An annealed chaotic maximum neural network for bipartite subgraph problem.

In this paper, based on maximum neural network, we propose a new parallel algorithm that can help the maximum neural network escape from local minima by including a transient chaotic neurodynamics for bipartite subgraph problem. The goal of the bipartite subgraph problem, which is an NP- complete problem, is to remove the minimum number of edges in a given graph such that the remaining graph is a bipartite graph. Lee et al. presented a parallel algorithm using the maximum neural model (winner-take-all neuron model) for this NP- complete problem. The maximum neural model always guarantees a valid solution and greatly reduces the search space without a burden on the parameter-tuning. However, the model has a tendency to converge to a local minimum easily because it is based on the steepest descent method. By adding a negative self-feedback to the maximum neural network, we proposed a new parallel algorithm that introduces richer and more flexible chaotic dynamics and can prevent the network from getting stuck at local minima.
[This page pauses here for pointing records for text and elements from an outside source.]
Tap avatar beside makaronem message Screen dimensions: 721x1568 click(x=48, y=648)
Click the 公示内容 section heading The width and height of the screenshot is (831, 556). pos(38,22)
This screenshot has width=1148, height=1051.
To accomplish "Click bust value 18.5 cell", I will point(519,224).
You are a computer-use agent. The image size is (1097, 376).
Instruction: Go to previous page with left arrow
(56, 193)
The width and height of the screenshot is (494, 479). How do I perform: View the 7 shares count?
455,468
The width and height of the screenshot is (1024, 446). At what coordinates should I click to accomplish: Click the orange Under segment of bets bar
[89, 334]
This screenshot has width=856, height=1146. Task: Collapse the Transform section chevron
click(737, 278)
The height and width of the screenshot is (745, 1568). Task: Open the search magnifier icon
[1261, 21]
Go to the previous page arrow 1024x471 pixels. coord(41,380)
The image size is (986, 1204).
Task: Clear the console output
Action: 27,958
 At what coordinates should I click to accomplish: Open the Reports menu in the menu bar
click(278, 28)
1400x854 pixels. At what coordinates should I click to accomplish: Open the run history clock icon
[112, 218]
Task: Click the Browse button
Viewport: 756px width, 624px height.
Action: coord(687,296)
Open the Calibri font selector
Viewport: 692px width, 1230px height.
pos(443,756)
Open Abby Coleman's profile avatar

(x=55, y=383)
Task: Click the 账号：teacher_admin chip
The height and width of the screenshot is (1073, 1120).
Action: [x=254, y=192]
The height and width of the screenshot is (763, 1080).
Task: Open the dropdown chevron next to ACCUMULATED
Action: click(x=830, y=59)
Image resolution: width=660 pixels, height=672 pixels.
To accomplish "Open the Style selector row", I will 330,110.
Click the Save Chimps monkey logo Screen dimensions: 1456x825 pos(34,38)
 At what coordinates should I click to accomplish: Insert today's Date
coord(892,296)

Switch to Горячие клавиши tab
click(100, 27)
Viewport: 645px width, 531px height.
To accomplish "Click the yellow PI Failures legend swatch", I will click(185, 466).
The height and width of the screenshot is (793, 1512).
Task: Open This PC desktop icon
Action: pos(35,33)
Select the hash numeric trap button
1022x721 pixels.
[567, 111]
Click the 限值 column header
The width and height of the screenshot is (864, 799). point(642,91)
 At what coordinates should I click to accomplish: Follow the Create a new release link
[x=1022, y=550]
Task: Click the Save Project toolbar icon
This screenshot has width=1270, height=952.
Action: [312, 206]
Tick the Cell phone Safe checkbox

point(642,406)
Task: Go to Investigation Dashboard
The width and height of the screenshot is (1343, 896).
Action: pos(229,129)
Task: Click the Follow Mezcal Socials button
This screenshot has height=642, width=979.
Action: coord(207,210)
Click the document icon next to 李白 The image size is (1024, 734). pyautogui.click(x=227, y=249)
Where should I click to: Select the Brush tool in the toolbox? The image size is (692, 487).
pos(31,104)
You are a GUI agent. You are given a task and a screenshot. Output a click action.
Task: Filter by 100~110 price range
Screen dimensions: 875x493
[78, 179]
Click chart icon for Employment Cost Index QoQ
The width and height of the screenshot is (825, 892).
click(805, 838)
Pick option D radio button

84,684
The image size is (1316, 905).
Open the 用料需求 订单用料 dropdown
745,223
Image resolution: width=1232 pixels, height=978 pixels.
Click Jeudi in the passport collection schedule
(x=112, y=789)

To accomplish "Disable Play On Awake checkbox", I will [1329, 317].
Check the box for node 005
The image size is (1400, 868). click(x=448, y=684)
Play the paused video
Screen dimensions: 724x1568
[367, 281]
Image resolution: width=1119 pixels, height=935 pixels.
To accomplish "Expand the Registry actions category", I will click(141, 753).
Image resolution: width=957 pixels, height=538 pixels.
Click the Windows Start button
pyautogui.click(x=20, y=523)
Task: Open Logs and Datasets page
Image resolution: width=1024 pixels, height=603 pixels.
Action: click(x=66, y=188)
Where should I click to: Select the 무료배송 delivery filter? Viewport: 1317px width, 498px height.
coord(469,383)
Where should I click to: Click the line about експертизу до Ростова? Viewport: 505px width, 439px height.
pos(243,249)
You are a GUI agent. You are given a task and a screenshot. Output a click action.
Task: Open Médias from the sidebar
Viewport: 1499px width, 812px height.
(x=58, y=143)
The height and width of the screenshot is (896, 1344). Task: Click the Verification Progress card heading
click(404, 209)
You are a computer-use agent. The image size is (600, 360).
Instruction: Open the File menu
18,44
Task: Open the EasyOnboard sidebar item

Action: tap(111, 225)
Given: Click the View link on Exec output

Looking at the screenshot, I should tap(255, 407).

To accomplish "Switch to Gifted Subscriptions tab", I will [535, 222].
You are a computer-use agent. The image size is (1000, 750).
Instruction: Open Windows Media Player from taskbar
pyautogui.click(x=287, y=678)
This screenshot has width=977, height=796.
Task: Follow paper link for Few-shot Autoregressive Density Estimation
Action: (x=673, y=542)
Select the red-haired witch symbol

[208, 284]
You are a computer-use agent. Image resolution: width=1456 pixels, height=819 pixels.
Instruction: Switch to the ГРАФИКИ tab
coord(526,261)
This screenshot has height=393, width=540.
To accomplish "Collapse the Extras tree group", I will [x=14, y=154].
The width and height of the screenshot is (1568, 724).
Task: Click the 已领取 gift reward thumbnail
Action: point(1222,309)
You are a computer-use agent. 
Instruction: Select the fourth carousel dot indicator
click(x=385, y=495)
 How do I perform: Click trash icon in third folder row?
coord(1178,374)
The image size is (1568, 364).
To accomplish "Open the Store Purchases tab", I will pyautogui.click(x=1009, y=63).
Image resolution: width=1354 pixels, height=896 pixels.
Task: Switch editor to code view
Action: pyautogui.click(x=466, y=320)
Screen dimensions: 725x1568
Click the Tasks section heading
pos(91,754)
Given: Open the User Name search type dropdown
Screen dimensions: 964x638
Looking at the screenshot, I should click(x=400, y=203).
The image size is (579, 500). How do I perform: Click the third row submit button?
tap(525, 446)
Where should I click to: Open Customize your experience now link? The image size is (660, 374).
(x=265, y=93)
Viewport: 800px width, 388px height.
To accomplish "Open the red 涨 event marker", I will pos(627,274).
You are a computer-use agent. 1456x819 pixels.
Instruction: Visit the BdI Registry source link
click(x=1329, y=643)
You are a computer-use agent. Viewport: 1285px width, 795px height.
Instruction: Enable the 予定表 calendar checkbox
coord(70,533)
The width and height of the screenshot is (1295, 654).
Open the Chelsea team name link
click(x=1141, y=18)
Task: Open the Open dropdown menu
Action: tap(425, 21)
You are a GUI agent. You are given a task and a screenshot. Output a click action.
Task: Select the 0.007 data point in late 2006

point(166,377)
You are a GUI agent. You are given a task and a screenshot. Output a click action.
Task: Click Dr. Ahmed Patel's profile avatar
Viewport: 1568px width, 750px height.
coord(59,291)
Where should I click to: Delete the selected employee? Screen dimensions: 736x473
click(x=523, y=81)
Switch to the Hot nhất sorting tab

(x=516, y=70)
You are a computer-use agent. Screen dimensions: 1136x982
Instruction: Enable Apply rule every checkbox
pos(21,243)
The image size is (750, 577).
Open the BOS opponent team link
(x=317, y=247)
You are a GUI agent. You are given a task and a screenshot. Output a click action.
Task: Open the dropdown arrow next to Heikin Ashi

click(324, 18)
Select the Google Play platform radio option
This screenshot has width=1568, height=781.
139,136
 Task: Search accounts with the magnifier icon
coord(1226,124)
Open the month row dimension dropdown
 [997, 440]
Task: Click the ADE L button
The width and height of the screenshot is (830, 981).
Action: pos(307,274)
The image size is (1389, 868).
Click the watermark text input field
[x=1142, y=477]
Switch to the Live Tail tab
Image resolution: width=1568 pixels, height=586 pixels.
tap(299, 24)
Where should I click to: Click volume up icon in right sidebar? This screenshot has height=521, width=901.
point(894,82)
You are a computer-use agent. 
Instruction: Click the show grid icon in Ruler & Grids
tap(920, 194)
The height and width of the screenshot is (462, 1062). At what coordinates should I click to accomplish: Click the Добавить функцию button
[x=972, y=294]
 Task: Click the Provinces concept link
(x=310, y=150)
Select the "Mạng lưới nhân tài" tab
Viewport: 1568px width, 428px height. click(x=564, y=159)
After the chaotic dynamics vanishes, the proposed algorithm is then fundamentally reined by the gradient descent dynamics and usually converges to a stable equilibrium point. The proposed algorithm has the advantages of both the maximum neural network and the chaotic neurodynamics. A large number of instances have been simulated to verify the proposed algorithm. The simulation results show that our algorithm finds the optimum or near-optimum solution for the bipartite subgraph problem superior to that of the best existing parallel algorithms.